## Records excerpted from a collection
<<<<

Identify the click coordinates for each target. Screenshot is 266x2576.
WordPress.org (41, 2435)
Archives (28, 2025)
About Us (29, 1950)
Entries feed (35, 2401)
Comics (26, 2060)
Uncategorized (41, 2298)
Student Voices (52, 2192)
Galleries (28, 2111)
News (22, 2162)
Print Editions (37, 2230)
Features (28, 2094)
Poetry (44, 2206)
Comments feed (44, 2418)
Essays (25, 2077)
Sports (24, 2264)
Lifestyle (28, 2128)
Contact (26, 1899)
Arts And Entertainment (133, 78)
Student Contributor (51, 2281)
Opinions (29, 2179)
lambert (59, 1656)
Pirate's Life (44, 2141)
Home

>>>>

## EXERCISE PROMPT
The reply is to be one number, the count of lines in the records above that contain "Student".

## TASK RESULT
2